* [WHAT TO WORK ON] Put every line of the records below into a Markdown table with the columns "n" (the row number) and "Line", skipping blank lines. Leave the pictures out of the answer.

(Records on locating elements on screens)
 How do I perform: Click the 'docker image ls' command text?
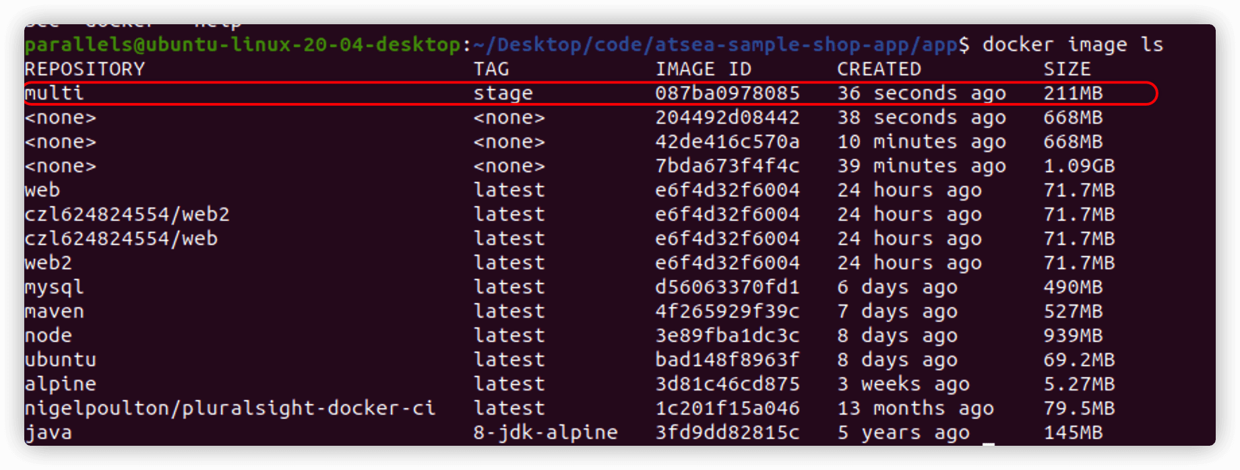point(1072,44)
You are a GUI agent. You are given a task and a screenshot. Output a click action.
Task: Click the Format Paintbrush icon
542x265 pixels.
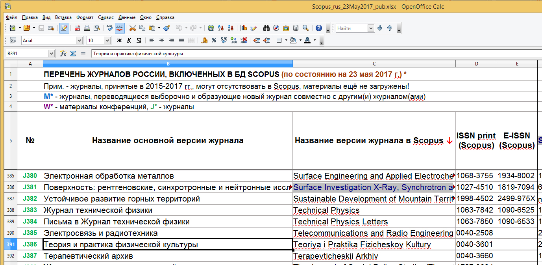(x=166, y=28)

* [EXERCISE RESULT]
| n | Line |
|---|---|
| 1 |  How do I perform: Click the 'docker image ls' command text? |
| 2 | point(1072,44) |
| 3 | You are a GUI agent. You are given a task and a screenshot. Output a click action. |
| 4 | Task: Click the Format Paintbrush icon |
| 5 | 542x265 pixels. |
| 6 | (x=166, y=28) |